▶ OBJECTIVE
Output the lines of the records below word for word, taking everything from the line containing "Given: Click the Beijing-China" down to the line containing "Looking at the screenshot, I should (734, 116).", both of those lines included.

▶ Stored dataset items
^^^^^^^^

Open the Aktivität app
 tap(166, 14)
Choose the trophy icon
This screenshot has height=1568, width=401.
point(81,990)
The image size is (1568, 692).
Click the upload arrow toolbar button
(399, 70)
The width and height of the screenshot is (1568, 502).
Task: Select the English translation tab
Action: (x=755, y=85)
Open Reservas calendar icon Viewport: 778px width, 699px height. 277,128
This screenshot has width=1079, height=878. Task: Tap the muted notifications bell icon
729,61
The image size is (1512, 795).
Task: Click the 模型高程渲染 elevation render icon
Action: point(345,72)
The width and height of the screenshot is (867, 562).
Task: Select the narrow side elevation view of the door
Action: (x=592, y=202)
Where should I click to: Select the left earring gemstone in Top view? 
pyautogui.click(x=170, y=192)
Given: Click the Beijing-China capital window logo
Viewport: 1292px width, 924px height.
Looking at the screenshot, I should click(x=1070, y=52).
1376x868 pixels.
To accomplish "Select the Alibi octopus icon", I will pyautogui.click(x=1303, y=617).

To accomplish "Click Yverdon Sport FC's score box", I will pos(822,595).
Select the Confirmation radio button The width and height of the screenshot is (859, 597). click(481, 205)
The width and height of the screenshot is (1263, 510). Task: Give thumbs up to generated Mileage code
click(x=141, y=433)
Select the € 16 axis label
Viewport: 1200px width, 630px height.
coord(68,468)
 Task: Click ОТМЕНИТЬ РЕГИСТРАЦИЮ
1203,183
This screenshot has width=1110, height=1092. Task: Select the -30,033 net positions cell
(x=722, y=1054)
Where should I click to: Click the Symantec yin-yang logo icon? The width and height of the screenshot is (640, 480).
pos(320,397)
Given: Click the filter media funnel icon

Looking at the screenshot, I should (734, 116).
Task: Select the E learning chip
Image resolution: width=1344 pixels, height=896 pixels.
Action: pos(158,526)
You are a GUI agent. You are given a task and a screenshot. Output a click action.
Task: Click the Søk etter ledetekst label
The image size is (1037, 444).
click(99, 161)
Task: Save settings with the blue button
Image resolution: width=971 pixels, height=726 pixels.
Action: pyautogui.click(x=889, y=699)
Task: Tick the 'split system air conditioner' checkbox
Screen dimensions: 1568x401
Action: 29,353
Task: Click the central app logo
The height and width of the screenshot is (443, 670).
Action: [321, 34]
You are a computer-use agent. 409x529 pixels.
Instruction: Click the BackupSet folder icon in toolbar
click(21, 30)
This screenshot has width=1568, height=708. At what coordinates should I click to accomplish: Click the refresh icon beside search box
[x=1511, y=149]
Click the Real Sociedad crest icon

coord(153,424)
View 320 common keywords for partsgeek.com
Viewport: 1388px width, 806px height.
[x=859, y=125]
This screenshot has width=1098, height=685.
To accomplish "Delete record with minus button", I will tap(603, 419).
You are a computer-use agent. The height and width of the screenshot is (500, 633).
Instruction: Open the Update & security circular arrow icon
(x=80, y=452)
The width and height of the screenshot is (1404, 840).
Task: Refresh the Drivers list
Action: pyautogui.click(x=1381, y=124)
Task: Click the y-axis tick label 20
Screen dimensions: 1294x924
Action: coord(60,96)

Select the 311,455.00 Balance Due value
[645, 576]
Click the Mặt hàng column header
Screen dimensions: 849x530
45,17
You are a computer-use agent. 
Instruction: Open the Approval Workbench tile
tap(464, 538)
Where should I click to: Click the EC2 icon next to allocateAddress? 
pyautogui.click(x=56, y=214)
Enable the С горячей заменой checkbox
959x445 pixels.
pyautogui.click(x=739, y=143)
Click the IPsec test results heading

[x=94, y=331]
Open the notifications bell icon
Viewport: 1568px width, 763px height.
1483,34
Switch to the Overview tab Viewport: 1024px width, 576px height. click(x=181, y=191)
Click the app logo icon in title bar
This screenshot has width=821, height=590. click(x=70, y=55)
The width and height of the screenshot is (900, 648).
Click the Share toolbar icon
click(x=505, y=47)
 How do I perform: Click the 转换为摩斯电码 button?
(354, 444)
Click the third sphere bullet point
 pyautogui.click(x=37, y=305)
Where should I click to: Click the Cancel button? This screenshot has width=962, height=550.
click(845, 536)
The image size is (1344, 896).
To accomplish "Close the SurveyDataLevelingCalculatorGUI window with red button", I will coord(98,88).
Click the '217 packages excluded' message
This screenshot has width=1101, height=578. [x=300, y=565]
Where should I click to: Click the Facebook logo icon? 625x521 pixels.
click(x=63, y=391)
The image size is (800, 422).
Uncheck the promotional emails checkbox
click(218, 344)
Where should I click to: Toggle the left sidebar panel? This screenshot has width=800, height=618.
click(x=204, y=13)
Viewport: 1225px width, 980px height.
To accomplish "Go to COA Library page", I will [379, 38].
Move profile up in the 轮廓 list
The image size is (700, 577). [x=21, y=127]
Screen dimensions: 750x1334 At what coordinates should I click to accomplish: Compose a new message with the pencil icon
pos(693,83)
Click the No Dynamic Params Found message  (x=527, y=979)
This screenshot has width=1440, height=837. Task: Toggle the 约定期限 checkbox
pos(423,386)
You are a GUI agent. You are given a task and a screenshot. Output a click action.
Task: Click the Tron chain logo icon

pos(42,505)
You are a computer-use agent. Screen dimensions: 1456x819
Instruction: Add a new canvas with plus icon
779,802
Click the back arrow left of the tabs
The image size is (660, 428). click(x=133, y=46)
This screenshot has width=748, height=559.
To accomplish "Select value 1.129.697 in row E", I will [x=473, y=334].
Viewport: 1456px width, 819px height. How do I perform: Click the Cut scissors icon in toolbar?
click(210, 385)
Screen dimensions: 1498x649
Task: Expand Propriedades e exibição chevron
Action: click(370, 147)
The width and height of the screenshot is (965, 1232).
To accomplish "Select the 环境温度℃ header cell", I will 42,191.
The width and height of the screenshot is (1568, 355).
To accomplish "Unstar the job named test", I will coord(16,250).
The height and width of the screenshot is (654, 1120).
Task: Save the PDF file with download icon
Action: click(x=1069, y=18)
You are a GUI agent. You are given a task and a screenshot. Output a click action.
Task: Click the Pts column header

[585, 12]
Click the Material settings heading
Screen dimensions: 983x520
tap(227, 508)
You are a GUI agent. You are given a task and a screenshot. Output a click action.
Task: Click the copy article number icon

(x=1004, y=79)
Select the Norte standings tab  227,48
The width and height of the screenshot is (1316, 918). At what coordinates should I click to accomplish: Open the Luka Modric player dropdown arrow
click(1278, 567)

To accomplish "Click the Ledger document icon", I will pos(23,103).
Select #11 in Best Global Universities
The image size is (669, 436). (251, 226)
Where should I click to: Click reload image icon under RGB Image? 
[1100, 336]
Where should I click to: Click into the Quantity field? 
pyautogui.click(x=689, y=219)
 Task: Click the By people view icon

^^^^^^^^

▶ FULL SOLUTION
Given: Click the Beijing-China capital window logo
Viewport: 1292px width, 924px height.
Looking at the screenshot, I should click(x=1070, y=52).
1376x868 pixels.
To accomplish "Select the Alibi octopus icon", I will pyautogui.click(x=1303, y=617).

To accomplish "Click Yverdon Sport FC's score box", I will pos(822,595).
Select the Confirmation radio button The width and height of the screenshot is (859, 597). click(481, 205)
The width and height of the screenshot is (1263, 510). Task: Give thumbs up to generated Mileage code
click(x=141, y=433)
Select the € 16 axis label
Viewport: 1200px width, 630px height.
coord(68,468)
 Task: Click ОТМЕНИТЬ РЕГИСТРАЦИЮ
1203,183
This screenshot has width=1110, height=1092. Task: Select the -30,033 net positions cell
(x=722, y=1054)
Where should I click to: Click the Symantec yin-yang logo icon? The width and height of the screenshot is (640, 480).
pos(320,397)
Given: Click the filter media funnel icon

Looking at the screenshot, I should (734, 116).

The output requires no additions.